How it decides compliance: evaluate()
The server never trusts the agent’s self-reported compliant flag. On every status read it recomputes the verdict from the reported actual state, using the shared rule (DevicePolicy.isSatisfiedBy, see protocol.md):
when {
report == null -> UNKNOWN
report.appliedPolicyVersion < desired.version -> STALE
desired.isSatisfiedBy(report) -> COMPLIANT
else -> NON_COMPLIANT
}
STALE is checked before content, and is only knowable because the policy is versioned. Full semantics: the loop.
Routes
Eight routes, defined in Application.module(). Full reference with bodies, status codes, and curl: http-api.md. In brief:
POST /enroll,GET|PUT /devices/{id}/policy,POST /devices/{id}/token,POST /devices/{id}/report,GET /devices,GET /devices/{id}/status, andGET /(health).PUT /devices/{id}/policyis the console’s edit path: it bumps the version and rings the device’s FCM doorbell (best-effort) so the change propagates promptly.
CORS (dev-only)
The server installs CORS with anyHost() and allows GET/POST/PUT plus the Content-Type header. This exists so the browser-based web console (a different origin) can call the API, and because a JSON body triggers a CORS preflight that must permit Content-Type and the PUT method (only GET/POST/HEAD are allowed by default). anyHost() is unacceptable in production — restrict it before any real deployment.
Content negotiation
install(ContentNegotiation) { json(MdmJson) } teaches the server to read/write the contract as JSON using the contract’s own MdmJson config, so the server and agent serialize identically. See protocol.md.
Push: the Doorbell
Doorbell sends the data-only FCM wake message when policy changes. It degrades gracefully: with no credential configured, it’s a no-op and the server (and its tests) run fine — you just don’t get push wake-ups; agents still catch up on their next sync. At boot the server logs which mode it’s in:
FCM doorbell: ready — policy changes will wake devices via push.
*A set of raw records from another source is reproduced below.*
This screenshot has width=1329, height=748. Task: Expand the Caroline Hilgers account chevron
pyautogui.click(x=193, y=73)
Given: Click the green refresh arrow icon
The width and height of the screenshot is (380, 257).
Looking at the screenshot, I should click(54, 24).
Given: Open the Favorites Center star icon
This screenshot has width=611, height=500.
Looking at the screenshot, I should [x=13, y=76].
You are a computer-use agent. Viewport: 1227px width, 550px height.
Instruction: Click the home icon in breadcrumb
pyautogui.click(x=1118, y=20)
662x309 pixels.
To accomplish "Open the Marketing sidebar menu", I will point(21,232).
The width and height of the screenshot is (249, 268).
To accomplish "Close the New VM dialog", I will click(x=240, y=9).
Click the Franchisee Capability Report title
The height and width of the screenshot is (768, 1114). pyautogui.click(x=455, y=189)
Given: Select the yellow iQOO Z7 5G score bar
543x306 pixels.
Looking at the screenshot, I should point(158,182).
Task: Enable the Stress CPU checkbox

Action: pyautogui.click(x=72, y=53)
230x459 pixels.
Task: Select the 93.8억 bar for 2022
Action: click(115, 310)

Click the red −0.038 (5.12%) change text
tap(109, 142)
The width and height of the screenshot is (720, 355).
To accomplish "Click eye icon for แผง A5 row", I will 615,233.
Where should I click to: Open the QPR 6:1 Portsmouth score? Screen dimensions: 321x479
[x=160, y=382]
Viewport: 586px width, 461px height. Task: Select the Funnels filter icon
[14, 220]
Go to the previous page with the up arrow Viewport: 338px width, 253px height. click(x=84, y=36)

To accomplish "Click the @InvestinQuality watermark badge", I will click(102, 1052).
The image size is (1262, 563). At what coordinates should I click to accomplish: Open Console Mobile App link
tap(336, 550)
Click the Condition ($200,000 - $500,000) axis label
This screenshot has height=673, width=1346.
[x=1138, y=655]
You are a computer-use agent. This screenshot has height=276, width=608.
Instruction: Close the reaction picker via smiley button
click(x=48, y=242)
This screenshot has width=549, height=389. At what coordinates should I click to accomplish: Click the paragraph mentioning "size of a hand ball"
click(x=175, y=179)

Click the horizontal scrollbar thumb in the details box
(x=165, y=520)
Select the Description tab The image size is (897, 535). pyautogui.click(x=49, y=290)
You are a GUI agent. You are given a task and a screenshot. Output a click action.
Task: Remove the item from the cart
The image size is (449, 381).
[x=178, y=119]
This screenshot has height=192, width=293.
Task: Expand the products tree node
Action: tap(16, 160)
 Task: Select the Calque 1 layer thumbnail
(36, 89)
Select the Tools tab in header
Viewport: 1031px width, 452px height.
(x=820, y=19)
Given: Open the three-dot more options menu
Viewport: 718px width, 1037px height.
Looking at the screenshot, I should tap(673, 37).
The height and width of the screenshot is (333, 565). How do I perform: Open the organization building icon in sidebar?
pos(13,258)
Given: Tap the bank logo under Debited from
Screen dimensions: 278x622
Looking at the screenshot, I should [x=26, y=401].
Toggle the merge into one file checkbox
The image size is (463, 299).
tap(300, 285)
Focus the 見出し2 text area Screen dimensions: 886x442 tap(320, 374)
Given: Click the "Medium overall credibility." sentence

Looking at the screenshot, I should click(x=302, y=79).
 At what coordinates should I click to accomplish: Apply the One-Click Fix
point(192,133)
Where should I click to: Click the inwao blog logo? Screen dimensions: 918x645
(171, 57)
FCM doorbell: NOT configured — push wake disabled; agents still sync over HTTP.
The full push design is in fcm-doorbell.md; credential setup is in firebase-setup.md.
Running it
./gradlew :server:run # embedded Netty on http://localhost:8081
:server:run is a long-lived task that holds the Gradle project lock — any other ./gradlew command will block until it stops. For end-to-end work, build other artifacts first, then start the server, then drive it with curl/adb. See development.md.
Tests
Server tests use Ktor’s testApplication. Because DeviceStore is a shared in-memory singleton, each test enrolls and uses its own returned DeviceId rather than assuming device-1. The suite and how to run it: development.md.